De cara a la segunda vuelta electoral del 13 de abril de 2025, nos encontramos con un Ecuador dividido en dos mitades. En estos malos momentos, sentimos la necesidad de comparar los resultados electorales como si fuéramos críticos deportivos analizando un partido de voleibol.
– ¡Casi empatamos! ahora apostemos a la colorada…
El tema es mucho más serio que una superficial catarsis y debe ser comprendido con mayor reflexión y profundidad.
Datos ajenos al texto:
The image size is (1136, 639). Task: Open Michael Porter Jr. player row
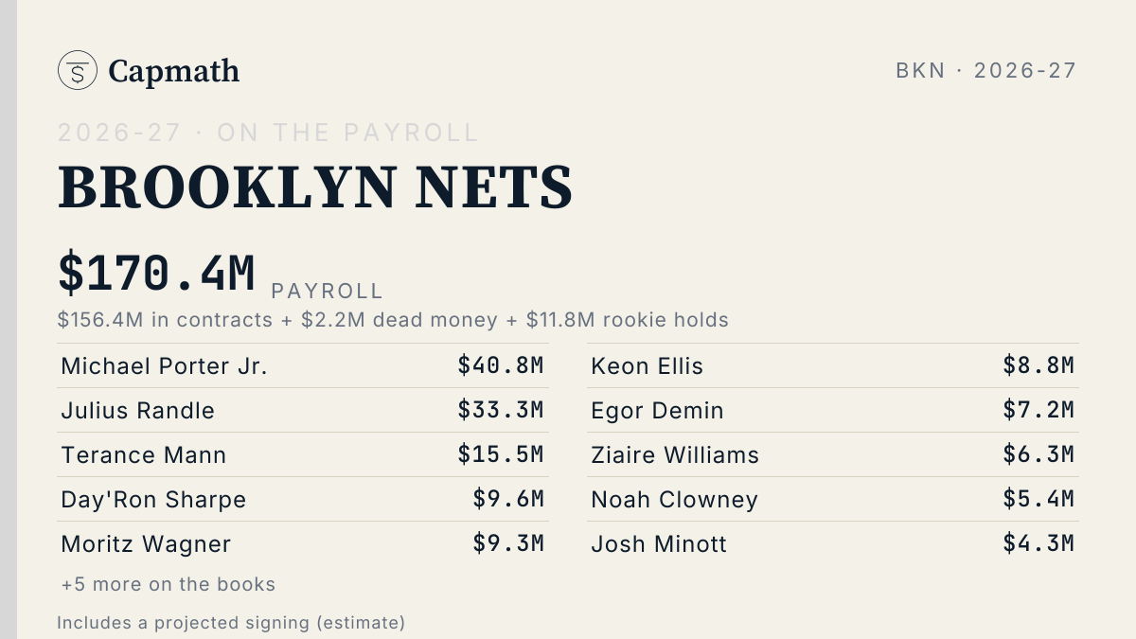303,366
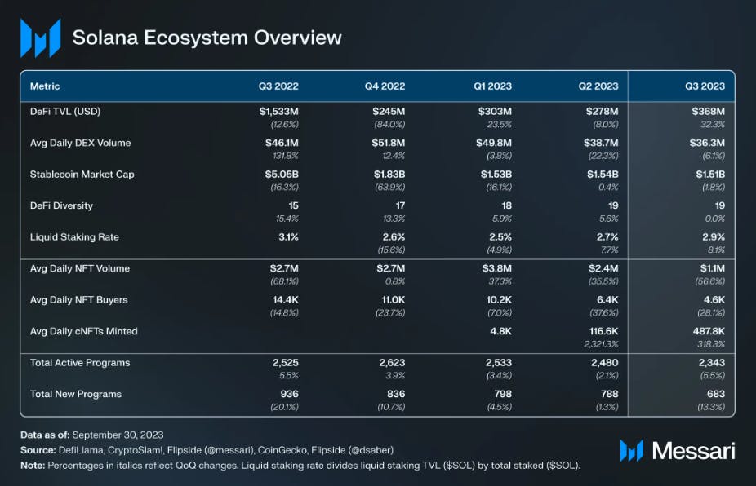Viewport: 756px width, 486px height.
Task: Select the Solana Ecosystem Overview title
Action: (x=207, y=38)
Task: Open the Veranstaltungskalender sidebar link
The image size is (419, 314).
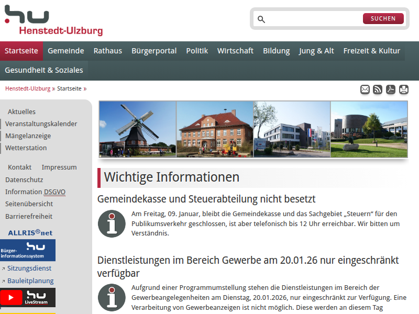Action: coord(41,124)
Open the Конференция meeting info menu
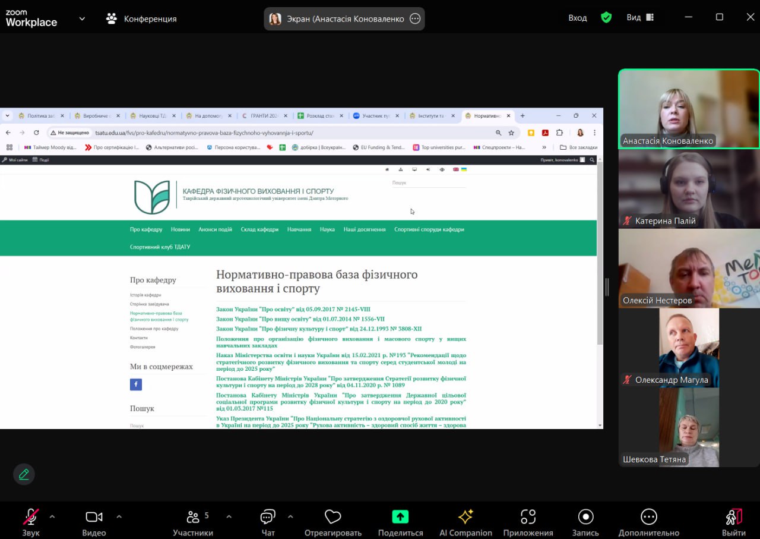 pyautogui.click(x=141, y=18)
Si creemos que la ética, los principios y los valores deben iluminar nuestra decisión electoral, entonces es preciso darnos el espacio para analizar el proceso y a los candidatos. ¿Quién es coherente con lo que dice y lo que vive?
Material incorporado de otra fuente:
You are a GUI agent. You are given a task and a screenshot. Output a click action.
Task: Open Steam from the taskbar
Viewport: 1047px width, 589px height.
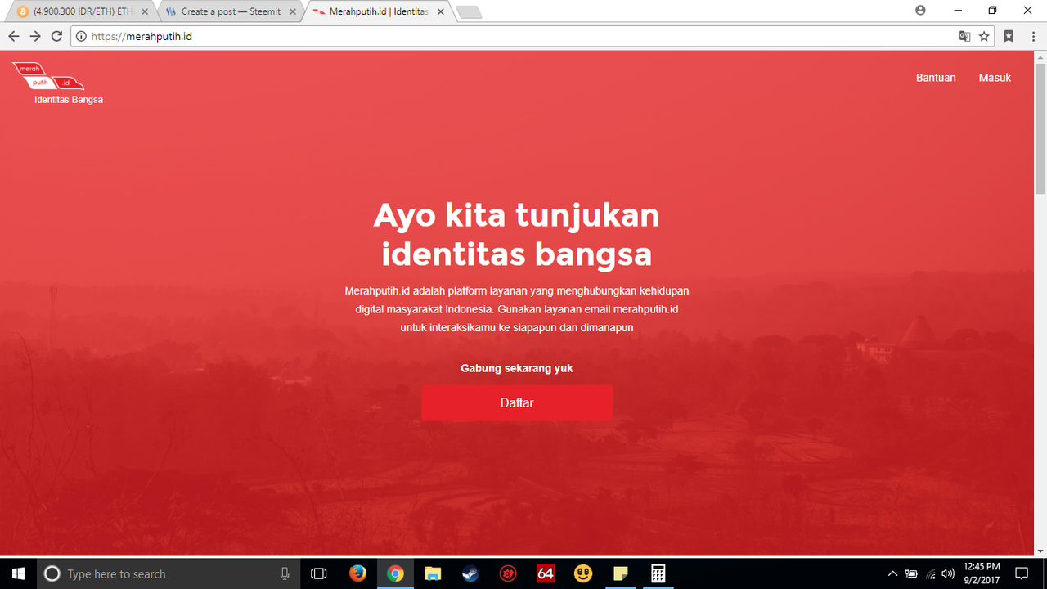tap(470, 573)
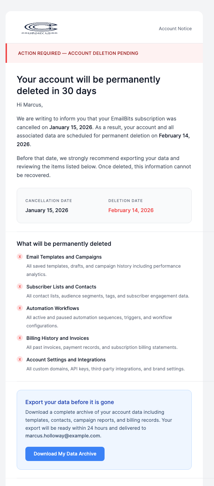Screen dimensions: 214x486
Task: Click the red accent bar on the warning banner
Action: pos(6,53)
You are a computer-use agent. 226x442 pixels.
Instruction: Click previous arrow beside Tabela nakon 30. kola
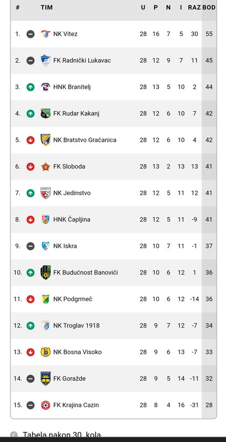point(14,435)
Desde la otra perspectiva, es decir, desde quienes vamos a ejercer el sufragio, ¿nuestro voto es realmente consciente y fruto de una reflexión profunda? ¿Elegimos conforme a nuestras convicciones y principios?
La sui generis situación de nuestro país, dividido en dos, nos enfrenta a la urgencia de una preparación minuciosa, tanto de quienes elegimos como de quienes serán elegidos. Es necesario involucrarnos en la vida política cotidiana con ideas claras y convicciones firmes. No estamos en el mejor momento histórico para dar consejos a nadie. Empecemos hoy a construir nuestra patria. Pongámonos del lado de aquello que significa generar trabajo, impulsar la producción… para que nadie tenga que irse del país, para que nadie pase un solo día sin comida, educación o sin salud.
Nuestro reconocimiento a quienes entregan su vida al noble ejercicio de la política auténtica, y nuestro compromiso de involucrarnos decididamente en la construcción de un Ecuador como tierra de esperanza, paz y libertad.